She looked about with uneasy eyes, finding it very difficult to begin her attack. "How much you've improved the place," she remarked, irrelevantly, her voice betraying the deepest agitation.
He looked at her white face in astonishment. "How are ye, the day, miss?"
"I'm better, thank you, but a little out of breath--I walked too fast, I think."
"Does the alt.i.tude make your heart jump, too?" he asked, solicitously.
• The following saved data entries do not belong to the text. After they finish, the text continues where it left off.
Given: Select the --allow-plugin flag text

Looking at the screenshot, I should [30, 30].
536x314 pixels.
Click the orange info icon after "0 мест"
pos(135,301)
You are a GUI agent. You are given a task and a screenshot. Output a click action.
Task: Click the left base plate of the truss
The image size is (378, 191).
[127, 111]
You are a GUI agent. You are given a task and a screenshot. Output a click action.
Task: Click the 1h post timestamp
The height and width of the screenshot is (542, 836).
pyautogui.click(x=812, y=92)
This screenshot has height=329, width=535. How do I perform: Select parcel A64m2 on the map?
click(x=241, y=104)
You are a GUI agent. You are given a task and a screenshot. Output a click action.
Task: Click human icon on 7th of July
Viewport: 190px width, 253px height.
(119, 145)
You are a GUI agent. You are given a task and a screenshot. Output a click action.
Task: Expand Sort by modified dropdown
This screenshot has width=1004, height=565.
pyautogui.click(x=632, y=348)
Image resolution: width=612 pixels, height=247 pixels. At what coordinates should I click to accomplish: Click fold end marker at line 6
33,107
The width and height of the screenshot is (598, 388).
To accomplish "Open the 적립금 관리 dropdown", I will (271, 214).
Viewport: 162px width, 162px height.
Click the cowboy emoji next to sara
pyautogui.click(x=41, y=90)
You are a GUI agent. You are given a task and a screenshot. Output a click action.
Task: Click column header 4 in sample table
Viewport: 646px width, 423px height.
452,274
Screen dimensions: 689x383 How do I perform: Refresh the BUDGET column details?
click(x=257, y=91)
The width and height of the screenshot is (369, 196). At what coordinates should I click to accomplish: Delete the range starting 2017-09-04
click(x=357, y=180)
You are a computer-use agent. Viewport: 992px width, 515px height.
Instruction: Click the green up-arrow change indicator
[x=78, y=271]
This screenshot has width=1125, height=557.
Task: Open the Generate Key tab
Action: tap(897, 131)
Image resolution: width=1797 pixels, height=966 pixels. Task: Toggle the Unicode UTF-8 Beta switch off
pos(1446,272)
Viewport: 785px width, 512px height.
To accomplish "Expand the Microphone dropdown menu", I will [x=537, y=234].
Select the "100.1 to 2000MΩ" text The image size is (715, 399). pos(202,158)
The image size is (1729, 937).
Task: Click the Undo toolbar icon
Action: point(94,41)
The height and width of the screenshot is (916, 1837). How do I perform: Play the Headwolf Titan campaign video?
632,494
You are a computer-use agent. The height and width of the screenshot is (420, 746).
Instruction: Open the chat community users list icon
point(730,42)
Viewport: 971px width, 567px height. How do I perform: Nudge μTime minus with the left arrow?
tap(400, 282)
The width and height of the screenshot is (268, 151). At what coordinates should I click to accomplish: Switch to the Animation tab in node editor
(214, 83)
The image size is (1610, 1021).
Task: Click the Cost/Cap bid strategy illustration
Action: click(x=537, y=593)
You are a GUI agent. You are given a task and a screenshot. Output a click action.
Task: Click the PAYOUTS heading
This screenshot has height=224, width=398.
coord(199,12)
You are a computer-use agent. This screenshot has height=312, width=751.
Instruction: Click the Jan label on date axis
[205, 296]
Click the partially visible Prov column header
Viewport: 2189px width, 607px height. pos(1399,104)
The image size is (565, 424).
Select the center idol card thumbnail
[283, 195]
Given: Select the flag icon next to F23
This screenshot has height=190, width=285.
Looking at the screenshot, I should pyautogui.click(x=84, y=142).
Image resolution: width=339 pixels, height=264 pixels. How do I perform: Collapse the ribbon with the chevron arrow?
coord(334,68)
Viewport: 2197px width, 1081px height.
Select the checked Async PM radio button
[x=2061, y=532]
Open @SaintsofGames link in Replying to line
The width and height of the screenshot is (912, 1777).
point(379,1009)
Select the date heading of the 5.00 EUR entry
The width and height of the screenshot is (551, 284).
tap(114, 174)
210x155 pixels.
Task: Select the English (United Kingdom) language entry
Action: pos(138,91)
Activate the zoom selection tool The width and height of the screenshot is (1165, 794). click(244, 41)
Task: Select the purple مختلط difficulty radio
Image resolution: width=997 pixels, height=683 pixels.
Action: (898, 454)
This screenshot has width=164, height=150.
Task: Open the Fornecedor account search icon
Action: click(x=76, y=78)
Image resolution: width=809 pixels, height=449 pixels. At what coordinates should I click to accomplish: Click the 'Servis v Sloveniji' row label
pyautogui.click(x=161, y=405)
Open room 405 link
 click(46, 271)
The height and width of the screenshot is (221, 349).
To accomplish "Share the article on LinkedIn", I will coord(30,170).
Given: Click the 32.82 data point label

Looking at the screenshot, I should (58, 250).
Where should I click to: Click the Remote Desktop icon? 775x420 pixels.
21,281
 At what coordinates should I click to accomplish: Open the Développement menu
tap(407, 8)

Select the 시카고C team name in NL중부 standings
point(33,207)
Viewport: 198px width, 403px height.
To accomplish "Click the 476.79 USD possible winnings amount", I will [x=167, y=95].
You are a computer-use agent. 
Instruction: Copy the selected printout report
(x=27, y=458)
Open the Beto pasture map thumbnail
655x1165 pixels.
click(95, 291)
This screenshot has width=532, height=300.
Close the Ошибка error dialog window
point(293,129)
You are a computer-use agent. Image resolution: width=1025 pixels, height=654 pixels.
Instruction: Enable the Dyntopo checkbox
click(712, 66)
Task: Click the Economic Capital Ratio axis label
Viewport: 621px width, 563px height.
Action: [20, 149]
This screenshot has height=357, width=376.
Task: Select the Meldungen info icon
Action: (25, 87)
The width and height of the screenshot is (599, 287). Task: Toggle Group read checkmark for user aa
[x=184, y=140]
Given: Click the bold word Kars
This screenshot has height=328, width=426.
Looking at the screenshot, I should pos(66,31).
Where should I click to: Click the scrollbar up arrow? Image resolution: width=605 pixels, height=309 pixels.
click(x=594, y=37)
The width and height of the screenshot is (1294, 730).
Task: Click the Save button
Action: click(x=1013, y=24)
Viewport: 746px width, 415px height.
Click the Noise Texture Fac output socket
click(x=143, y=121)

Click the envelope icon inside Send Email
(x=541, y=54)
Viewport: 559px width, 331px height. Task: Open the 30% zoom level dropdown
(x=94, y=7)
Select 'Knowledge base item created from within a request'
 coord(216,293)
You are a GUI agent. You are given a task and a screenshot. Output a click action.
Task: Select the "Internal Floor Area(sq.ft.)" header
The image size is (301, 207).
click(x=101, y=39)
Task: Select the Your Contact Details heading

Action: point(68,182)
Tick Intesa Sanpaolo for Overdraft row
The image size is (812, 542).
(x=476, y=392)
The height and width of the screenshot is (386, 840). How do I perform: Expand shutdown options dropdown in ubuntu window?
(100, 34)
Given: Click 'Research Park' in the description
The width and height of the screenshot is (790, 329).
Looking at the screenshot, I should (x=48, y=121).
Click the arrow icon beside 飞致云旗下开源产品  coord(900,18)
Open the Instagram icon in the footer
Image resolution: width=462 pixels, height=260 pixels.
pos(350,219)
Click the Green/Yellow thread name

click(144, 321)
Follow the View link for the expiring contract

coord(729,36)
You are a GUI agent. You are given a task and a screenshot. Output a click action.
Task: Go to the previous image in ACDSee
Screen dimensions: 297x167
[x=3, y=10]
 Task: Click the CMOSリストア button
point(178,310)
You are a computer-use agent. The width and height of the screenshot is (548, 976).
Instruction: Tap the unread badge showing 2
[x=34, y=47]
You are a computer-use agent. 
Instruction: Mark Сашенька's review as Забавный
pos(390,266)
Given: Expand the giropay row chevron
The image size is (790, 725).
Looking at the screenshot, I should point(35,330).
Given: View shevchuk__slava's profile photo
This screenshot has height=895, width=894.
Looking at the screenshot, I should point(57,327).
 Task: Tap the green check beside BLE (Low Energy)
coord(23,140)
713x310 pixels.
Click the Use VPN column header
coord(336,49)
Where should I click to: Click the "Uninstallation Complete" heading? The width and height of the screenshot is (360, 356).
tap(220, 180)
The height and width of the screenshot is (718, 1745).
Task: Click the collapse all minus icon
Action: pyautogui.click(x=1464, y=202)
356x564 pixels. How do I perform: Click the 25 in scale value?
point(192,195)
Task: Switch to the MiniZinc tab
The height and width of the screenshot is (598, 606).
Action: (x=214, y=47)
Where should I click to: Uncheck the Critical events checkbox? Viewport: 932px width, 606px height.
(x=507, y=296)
"No, my trouble is all in my mind--I mean my lungs," she answered. Then, with a ghastly attempt at sprightliness, she added: "Now let's have a nice long talk about symptoms--it's so comforting. How are _you_ feeling these days?"
Haney answered with unwonted dejection. "I'm not so well to-day, worse luck. This is me day for thinkin' the doctors are right. They all agree that me heart's overworked up here." His dejection was really due to Bertha's moody silence.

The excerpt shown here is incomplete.